カイリアスを従わせる事や計画を立てた事は君だけれど、一緒に遂行すると決めたのは僕自身であるのに。
1つの景色が消えたこの空間を人肌恋しいと思ってしまうのは罪であり、悪なのだろうか。
それはまだ分からない。
第2章 裏切り者
「お戻りでしたか、ヘイズン様。アイゼア様はどちらへ?」
一人の護衛兵は焦りに焦っている。
「アイゼアなら自分の部屋に戻ったみたい。皆はどこへいるの?」
「大神官様や教皇様は護衛兵たちと防空壕へ、カイリアス様はスランシュリアの元へと向かっておられます。」
「そう、カイリアスにこちらを渡せととある人物から命じられてるんだ。代わりに他の護衛兵にでもいいから渡すように伝えておいてくれる?」
1つの小瓶を出す。
「分かりました。渡すよう伝えておきます。」
護衛兵がそれを受け取り、後ろを振り向く。
長い髪を靡かせながら管理棟の方へと向かっていく護衛兵を見届けて僕は大聖堂へと向かう。
護衛兵達を除き、誰1人として神殿に残らず皆防空壕へと行く浅はかな考えを持っている。

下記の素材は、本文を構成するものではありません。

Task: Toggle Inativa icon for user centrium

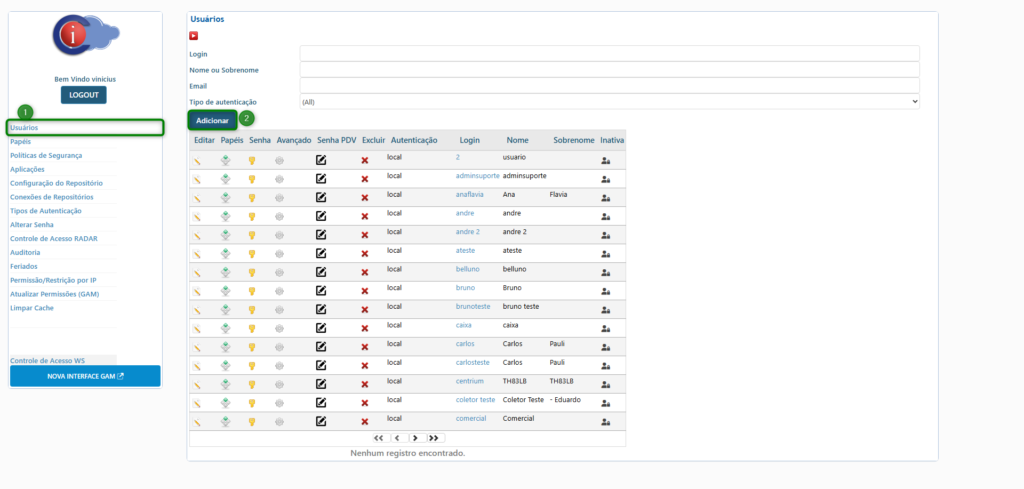Action: tap(605, 385)
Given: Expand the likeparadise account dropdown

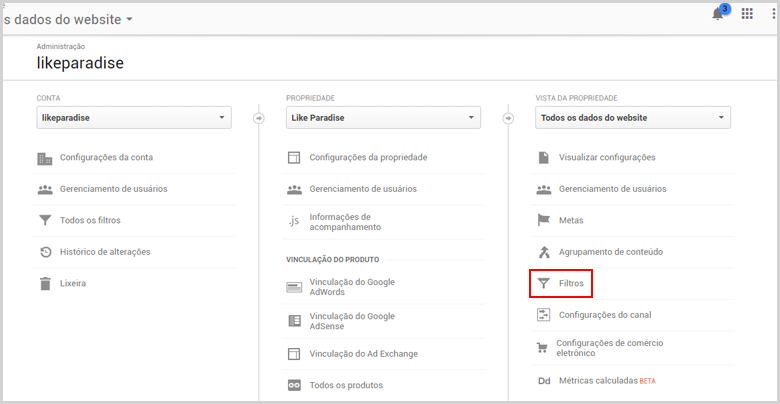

時には悪知恵を使い効率良く場所を確保する事が良い選択としてなることがあるはず。
人間よりも遥かに大きいドアを重力によって開け、神へと緩歩する。
「神よ、私を正しき道へと導いてください。アイゼア・スチュワードと共に。」
壁一面に飾られている聖母リラに向かって乞う。
「彼女は様々な苦念に蝕まれながらも苦闘を共にした戦友と共に神となる。とても当てはまる作り話ですね。ヘイズン様。」
後ろには一切の闘牙を見せず息を殺した一人の清教徒。
アトランティス教を否定し、信仰した者を裏側で痛めつけ、死に致らしめる者達の一人。
そしてアイゼアを神と称し、俺を神から疎外された可哀想な子と称している。
「何故入ってきた?お前は清教徒達と身を潜めるのではなかったのか。」
「あいにく私は清教徒達から近寄り難い存在なので。大聖堂は神殿の者ならば自由に出入りする事が出来る唯一の場所なのでここに留まろうと思ったのです。」
「それならば俺は出ていく。」
後ろを向いた時、突然手が震える。
指先を目視すれば、嫌悪する人間が掴んでいるではないか。
恐れの概念を知らず、そもそも存在しているのかすら分からないと思っている異端児が気色悪かったのが原因なのだ。
ただの未熟者に過ぎないこの者を殺してしまいたい。
世間知らずで、神の定義を知らないこのモノを。
「離せ、俺がお前を嫌っていることが見えないのか。それとも知らないフリをして誤魔化そうとしているのか。」
「1度、貴方のお手に触れたいと思っていたのです。私の唯一の神が愛しく愛している者はどんな優れ者であるかを知りたくてね。」
人は何かの限界の境界線を超える時、冷静な判断が無意識に出来なくなる。
それはどの人間でも変わらない事柄なのだ。
例え異端児に過ぎない人間でも同じ哺乳類である限り変わらないのだ。
同じ人間だと言い表せない程の狂気の限界で塗り固められたこの者だけは笞罪だけで済ませてはいけない。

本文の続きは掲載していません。